DRUG INTERACTIONS: Phenytoin (Dilantin) and thioridazine (Mellaril) markedly decrease the amount of quetiapine that is absorbed from the intestine and thereby reduces its effectiveness. Therefore, patients taking phenytoin or thioridazine may require higher doses of quetiapine.

Quetiapine can cause hypotension (low blood pressure) and therefore increase the blood pressure lowering effects of antihypertensive drugs.

Quetiapine can increase the sedating effects of other drugs that sedate. Such drugs include narcotic pain relievers [for example, oxycodone and acetaminophen (Percocet, Roxicet, Tylox, Endocet)], barbiturates, sedatives such as alprazolam (Xanax) and clonazepam (Klonopin), ethanol, and blood pressure drugs that can cause orthostatic hypotension, such as prazosin (Minipress) and terazosin (Hytrin).

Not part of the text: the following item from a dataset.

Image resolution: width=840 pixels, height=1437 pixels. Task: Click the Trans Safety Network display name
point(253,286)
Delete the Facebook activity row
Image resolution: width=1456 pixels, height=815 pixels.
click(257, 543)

Quetiapine is eliminated from the body by an enzyme in the liver called cytochrome P450 3A. There is a concern that drugs that strongly interfere with the enzyme, for example, ketoconazole (Nizoral), itraconazole (Sporanox), fluconazole (Diflucan), and erythromycin, clarithromycin (Biaxin), nefazodone (Serzone), verapamil (Calan, Isoptin, Verelan), or diltiazem (Cardizem, Tiazac, Dilacor) may cause elevated and toxic levels of quetiapine.

PREGNANCY: There are no adequate studies of quetiapine in pregnant women. Studies in animals are inconsistent. Some studies suggest effects on the fetus and others show no effects. Quetiapine should only be used in pregnancy if the physician feels that it is absolutely necessary and that the potential benefits justify the unknown risks.